Your instructions:
Transcribe only part of the material below: the lines from the one containing "新潟 (102, 375)" through the one containing "Midjourney（ミッドジャーニー）とは？無料版の使い方や始め方を解説！ (94, 2045)", inclusive, exactly as written.

Supplied information:

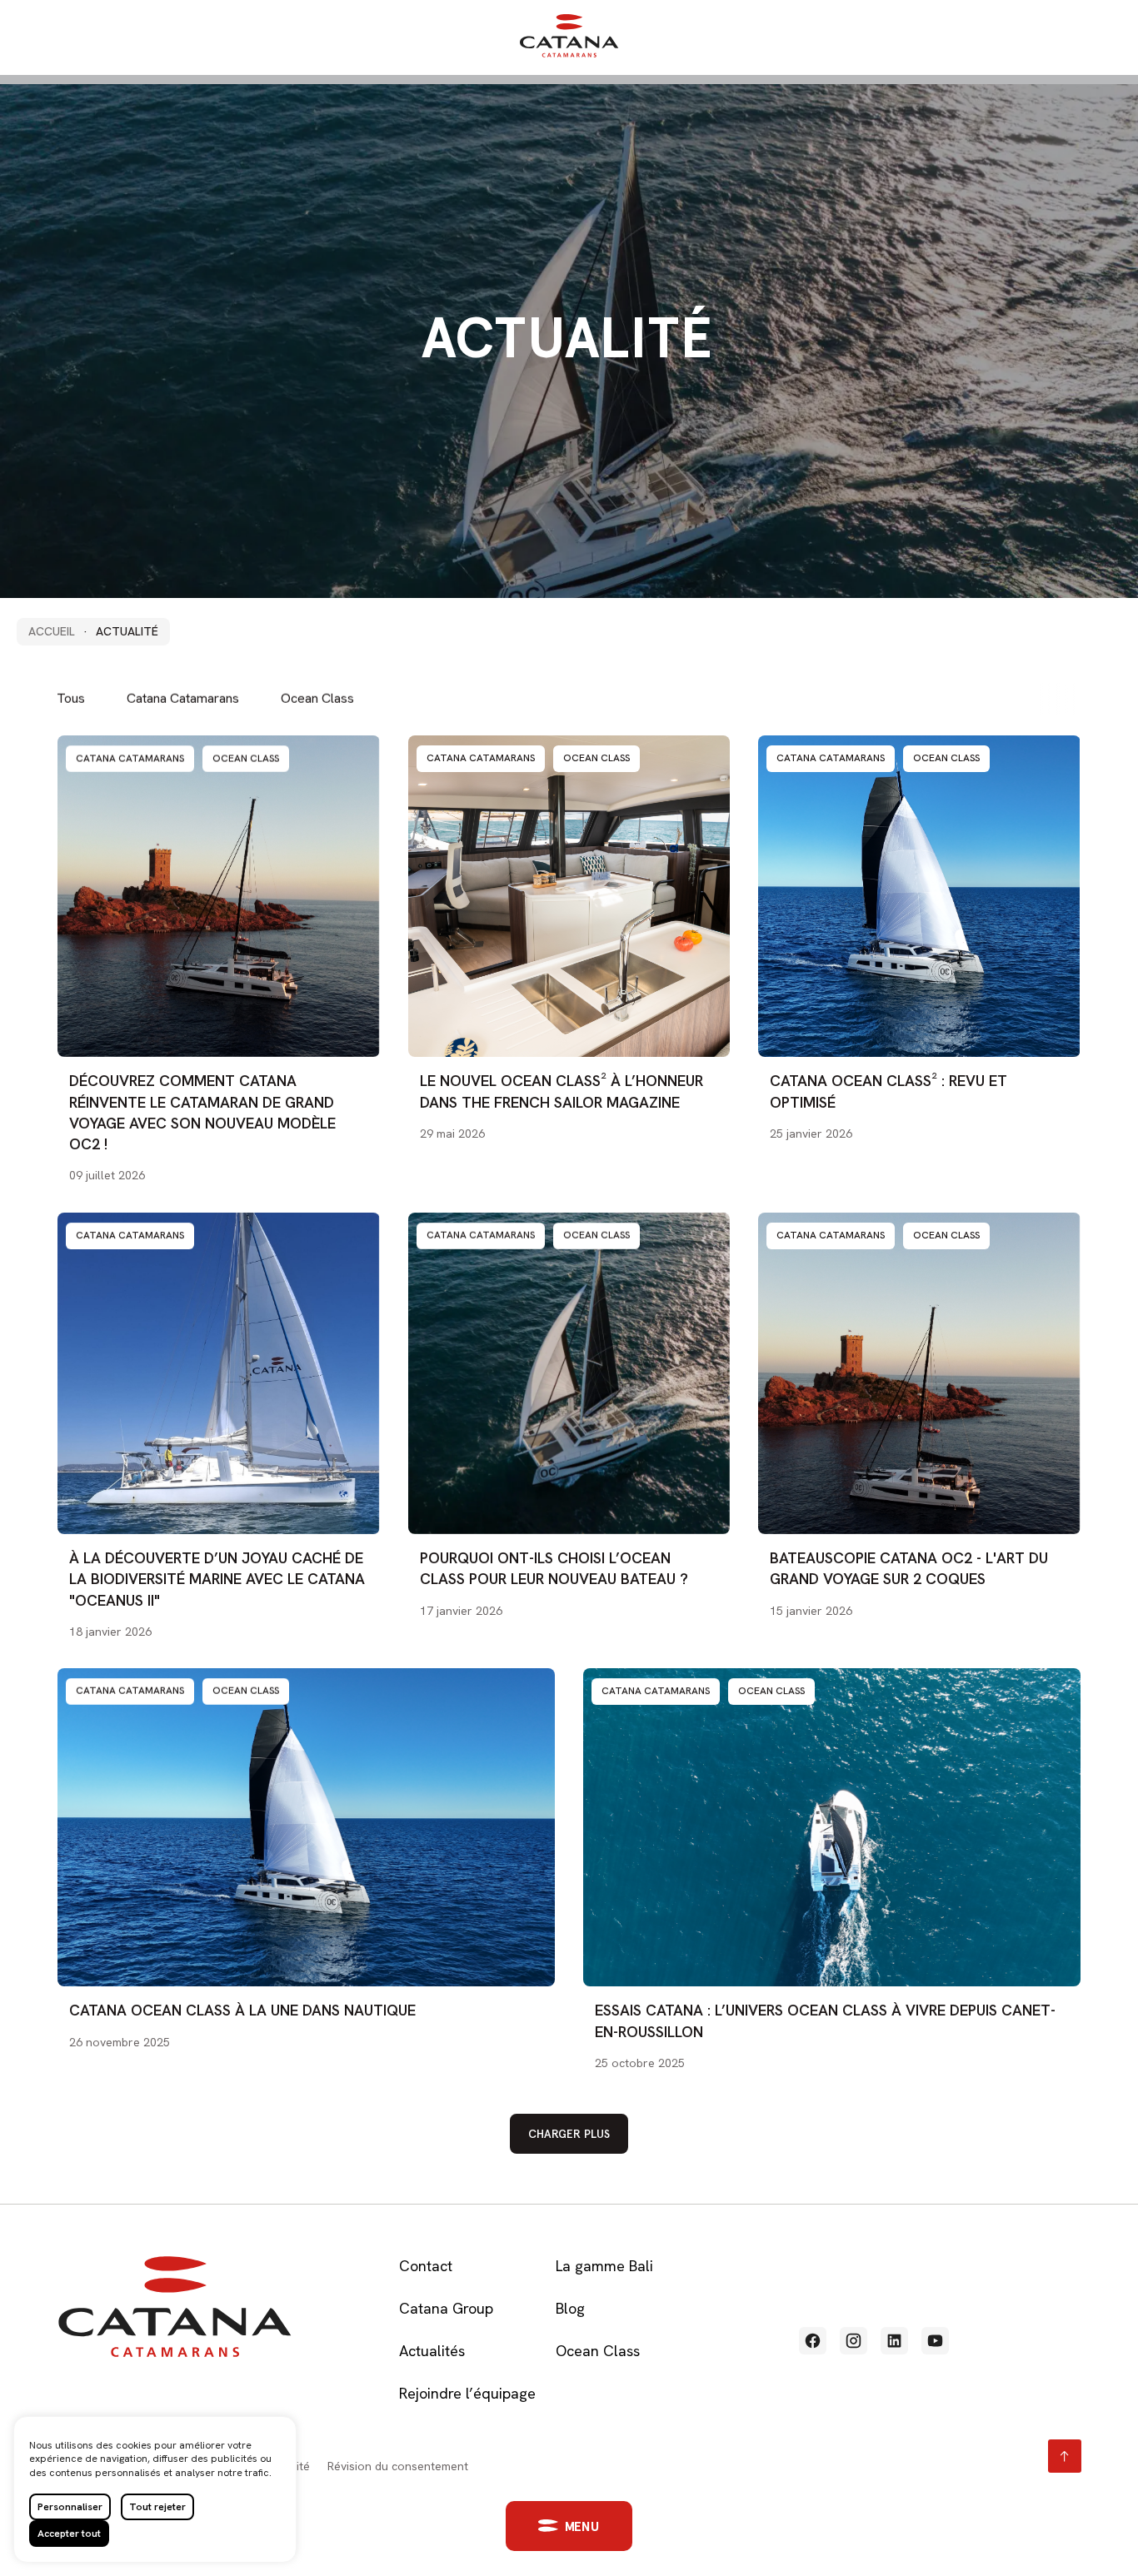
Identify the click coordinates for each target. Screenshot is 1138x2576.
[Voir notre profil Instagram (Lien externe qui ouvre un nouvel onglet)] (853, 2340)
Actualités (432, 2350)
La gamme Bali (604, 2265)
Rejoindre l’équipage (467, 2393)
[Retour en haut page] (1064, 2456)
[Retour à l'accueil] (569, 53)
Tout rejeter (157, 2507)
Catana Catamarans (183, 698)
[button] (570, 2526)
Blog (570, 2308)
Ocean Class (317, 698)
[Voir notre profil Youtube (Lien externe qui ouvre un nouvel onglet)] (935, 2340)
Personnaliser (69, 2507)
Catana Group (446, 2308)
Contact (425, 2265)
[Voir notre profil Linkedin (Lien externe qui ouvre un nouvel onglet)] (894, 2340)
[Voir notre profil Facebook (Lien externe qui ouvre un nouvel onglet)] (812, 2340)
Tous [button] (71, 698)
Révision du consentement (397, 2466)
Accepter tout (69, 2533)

* * *

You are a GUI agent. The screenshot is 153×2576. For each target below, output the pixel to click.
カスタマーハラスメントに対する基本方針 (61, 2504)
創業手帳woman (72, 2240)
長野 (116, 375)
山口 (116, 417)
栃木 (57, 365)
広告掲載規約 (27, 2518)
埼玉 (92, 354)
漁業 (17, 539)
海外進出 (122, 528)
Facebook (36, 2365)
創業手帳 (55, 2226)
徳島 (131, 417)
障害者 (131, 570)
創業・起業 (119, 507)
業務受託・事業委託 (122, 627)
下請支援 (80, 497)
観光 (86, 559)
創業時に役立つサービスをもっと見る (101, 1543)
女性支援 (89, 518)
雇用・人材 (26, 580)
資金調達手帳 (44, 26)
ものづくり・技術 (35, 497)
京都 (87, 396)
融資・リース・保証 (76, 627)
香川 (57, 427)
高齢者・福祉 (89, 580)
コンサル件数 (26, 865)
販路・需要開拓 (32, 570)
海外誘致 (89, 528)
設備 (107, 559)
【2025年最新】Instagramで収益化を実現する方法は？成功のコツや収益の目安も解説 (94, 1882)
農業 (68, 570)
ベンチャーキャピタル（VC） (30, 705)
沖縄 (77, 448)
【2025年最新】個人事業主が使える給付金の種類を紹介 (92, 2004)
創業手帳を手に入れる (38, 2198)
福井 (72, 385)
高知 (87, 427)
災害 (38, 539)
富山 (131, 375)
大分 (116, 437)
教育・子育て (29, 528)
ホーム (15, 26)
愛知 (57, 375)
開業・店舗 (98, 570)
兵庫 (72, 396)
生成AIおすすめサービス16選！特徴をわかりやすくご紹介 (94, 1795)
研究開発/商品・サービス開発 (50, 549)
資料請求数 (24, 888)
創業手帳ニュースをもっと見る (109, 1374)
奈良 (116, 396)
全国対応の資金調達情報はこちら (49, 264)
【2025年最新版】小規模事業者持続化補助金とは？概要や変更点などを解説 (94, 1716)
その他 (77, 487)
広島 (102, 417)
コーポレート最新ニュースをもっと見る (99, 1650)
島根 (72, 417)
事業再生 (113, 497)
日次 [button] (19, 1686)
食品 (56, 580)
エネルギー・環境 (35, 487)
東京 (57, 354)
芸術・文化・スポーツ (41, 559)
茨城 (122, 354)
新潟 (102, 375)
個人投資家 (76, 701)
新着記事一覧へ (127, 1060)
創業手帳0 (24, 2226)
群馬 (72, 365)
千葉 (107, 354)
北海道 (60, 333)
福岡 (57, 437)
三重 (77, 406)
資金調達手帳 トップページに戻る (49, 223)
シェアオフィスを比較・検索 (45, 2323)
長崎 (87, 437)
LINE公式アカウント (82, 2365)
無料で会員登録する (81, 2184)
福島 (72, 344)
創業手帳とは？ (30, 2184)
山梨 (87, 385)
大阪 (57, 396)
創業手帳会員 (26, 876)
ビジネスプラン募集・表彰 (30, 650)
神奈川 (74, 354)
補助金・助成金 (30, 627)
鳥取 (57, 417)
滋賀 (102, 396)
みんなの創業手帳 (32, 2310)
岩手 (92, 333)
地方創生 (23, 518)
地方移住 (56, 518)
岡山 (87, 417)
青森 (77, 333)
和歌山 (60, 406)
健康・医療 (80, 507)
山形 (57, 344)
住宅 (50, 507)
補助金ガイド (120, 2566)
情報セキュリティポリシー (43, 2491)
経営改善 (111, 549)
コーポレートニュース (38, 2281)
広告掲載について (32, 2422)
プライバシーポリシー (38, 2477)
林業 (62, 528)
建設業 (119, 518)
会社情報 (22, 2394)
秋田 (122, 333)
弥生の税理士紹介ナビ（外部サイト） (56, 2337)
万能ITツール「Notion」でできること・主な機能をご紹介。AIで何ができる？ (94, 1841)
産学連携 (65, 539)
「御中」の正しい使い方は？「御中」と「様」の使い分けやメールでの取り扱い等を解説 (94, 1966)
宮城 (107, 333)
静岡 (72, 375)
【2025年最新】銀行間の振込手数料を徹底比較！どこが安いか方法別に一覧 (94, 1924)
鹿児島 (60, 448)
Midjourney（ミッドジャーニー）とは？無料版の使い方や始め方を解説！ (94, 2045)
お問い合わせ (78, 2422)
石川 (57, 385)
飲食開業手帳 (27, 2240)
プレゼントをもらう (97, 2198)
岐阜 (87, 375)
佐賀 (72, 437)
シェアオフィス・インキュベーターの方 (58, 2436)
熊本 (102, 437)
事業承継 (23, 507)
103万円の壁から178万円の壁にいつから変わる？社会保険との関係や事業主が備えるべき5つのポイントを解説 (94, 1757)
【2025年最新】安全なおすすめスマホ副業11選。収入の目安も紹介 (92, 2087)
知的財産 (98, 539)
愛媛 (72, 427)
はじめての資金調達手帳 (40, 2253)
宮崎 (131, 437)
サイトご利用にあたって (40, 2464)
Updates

Output for this task:
新潟 (102, 375)
個人投資家 (76, 701)
新着記事一覧へ (127, 1060)
創業手帳0 (24, 2226)
群馬 (72, 365)
千葉 (107, 354)
北海道 (60, 333)
福岡 (57, 437)
三重 (77, 406)
資金調達手帳 トップページに戻る (49, 223)
シェアオフィスを比較・検索 (45, 2323)
長崎 (87, 437)
LINE公式アカウント (82, 2365)
無料で会員登録する (81, 2184)
福島 (72, 344)
創業手帳とは？ (30, 2184)
山梨 (87, 385)
大阪 (57, 396)
創業手帳会員 (26, 876)
ビジネスプラン募集・表彰 (30, 650)
神奈川 (74, 354)
補助金・助成金 (30, 627)
鳥取 (57, 417)
滋賀 (102, 396)
みんなの創業手帳 (32, 2310)
岩手 (92, 333)
地方創生 (23, 518)
地方移住 (56, 518)
岡山 (87, 417)
青森 (77, 333)
和歌山 (60, 406)
健康・医療 (80, 507)
山形 (57, 344)
住宅 (50, 507)
補助金ガイド (120, 2566)
情報セキュリティポリシー (43, 2491)
経営改善 (111, 549)
コーポレートニュース (38, 2281)
広告掲載について (32, 2422)
プライバシーポリシー (38, 2477)
林業 (62, 528)
建設業 (119, 518)
会社情報 (22, 2394)
秋田 (122, 333)
弥生の税理士紹介ナビ（外部サイト） (56, 2337)
万能ITツール「Notion」でできること・主な機能をご紹介。AIで何ができる？ (94, 1841)
産学連携 (65, 539)
「御中」の正しい使い方は？「御中」と「様」の使い分けやメールでの取り扱い等を解説 (94, 1966)
宮城 (107, 333)
静岡 (72, 375)
【2025年最新】銀行間の振込手数料を徹底比較！どこが安いか方法別に一覧 (94, 1924)
鹿児島 (60, 448)
Midjourney（ミッドジャーニー）とは？無料版の使い方や始め方を解説！ (94, 2045)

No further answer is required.